-- EXCERPT TO READ follows --

Multiple research organizations are developing exoskeletons to increase human strength and endurance. For military use, three examples include Lockheed Martin’s HULC, Raytheon’s XOS, and the University of California Berkeley’s BLEEX. These external exoskeletons, being researched for civil and military applications, are likely to offer a range of functions for deployed forces, but also more broadly across the institutional army. The U.S. Army has a long interest in these systems, has funded multiple explorations of their capabilities, and is likely to have useful lessons for Army force design and our potential human augmentation programs the future.
Implantable Augmentation. Implantables – small devices that humans can have implanted in their bodies - are already available for multiple functions. Cochlear implants have been available for over a decade to return hearing to the profoundly deaf. Cardiac pacemakers are another example of humans’ longstanding acceptance of implanting small machines into their bodies for medical reasons. While medical technology will continue to be an important driver in this field, convenience is also driving advances.

-- EXCERPT TO READ concluded --
-- GIVEN RECORDS follows --

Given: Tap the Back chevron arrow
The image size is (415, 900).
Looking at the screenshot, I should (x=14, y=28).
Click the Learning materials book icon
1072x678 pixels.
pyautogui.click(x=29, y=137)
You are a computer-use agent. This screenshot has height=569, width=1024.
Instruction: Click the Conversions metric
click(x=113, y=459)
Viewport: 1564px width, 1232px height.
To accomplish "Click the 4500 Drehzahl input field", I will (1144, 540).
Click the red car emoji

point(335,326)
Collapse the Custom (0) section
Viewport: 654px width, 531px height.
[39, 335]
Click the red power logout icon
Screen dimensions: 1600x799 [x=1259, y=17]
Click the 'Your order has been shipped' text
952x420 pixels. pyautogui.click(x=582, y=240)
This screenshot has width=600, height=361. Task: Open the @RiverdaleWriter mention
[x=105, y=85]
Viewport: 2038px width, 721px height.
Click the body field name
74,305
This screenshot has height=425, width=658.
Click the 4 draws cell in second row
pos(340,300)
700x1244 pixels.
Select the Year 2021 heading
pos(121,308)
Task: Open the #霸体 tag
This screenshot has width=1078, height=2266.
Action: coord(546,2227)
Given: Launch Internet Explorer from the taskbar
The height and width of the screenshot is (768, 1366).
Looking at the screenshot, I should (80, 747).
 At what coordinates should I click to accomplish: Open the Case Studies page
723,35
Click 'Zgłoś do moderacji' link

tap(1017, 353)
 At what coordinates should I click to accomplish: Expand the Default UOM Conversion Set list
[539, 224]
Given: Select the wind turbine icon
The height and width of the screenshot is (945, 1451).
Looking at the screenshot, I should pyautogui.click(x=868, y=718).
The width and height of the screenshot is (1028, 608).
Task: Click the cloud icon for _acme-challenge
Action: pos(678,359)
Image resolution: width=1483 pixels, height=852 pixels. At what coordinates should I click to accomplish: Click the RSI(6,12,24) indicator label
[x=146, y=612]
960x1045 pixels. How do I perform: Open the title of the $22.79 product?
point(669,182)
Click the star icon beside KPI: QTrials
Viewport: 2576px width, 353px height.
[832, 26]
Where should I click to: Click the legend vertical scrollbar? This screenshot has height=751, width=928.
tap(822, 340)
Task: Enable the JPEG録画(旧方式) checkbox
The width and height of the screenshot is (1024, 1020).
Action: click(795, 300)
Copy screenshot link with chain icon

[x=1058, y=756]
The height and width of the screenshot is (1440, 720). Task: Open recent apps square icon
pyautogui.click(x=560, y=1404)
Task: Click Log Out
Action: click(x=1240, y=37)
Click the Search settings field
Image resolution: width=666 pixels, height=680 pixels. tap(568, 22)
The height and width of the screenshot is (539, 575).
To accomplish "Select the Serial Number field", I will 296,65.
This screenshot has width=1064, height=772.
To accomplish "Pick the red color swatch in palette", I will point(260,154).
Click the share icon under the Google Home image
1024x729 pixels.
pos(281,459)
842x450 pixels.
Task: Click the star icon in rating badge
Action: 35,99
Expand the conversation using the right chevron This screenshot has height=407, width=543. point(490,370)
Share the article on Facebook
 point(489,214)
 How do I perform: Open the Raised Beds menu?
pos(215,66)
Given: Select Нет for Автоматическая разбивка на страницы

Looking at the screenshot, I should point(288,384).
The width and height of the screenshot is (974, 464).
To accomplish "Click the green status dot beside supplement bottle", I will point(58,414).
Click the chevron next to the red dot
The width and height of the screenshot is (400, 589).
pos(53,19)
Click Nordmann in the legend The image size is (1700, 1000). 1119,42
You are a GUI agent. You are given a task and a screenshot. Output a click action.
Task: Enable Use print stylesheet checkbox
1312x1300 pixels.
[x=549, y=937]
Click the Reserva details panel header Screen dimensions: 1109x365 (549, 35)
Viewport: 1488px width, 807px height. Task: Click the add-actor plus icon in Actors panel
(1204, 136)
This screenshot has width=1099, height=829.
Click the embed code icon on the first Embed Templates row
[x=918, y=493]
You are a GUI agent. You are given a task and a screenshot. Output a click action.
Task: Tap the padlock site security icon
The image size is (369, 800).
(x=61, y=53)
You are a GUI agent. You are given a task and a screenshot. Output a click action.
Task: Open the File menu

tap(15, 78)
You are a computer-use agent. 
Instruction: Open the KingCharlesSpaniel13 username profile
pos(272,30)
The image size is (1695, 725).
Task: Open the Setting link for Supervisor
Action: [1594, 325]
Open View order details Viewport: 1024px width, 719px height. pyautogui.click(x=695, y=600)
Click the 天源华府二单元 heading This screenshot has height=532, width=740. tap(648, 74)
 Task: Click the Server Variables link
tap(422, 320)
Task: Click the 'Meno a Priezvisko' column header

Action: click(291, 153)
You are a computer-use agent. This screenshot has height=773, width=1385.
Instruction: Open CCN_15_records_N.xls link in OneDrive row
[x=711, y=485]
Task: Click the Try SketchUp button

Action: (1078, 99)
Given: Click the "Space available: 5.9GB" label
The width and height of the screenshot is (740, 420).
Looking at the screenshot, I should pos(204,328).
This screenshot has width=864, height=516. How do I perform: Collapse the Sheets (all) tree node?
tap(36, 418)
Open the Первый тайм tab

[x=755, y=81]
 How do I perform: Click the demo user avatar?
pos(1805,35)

-- GIVEN RECORDS concluded --

◆ WORK REQUIRED ◆
Carry on the passage on human augmentation technology, beginning right after its final sentence.

◆ ANSWER BOX ◆
Early research has found that brain waves can be interpreted using a machine for simple functions such as thought-controlled movement. Applying this research, AI therefore offers the opportunity for more complex augmentation. One example of this is the U.S. Defense Advanced Research Project Agency, which recently commenced examining technologies that allow heads-up displays to be projected via the human visual cortex. There is a history of humans accepting implantable technology to prolong life. It is not a big leap to accept that in future, if the technology is available, military personnel will receive implanted augmentation that enhances their physical and cognitive functions.
Enterprise and Battlefield Applications. It is apparent that each of these areas will see continued development over the coming years. However, one might also assume that the ultimate development of implantable augmentation will be implanted augmentation for the human brain. There are a range of reasons this might be desirable: quicker and better recall of information, better analysis of options, replacement of lost capabilities (where soldiers may have suffered brain injuries), and-potentially even enhancements to mental resilience and prevention of PTSD.
Efforts to this end are already underway. SpaceX and Tesla CEO Elon Musk is backing a brain-computer interface venture called Neuralink. The nascent company will seek to design and build devices that can be implanted in the human brain, with the intent of helping human beings merge with software and keep pace with advancements in artificial intelligence. These enhancements could also potentially improve memory or allow for more direct interfacing with computing devices.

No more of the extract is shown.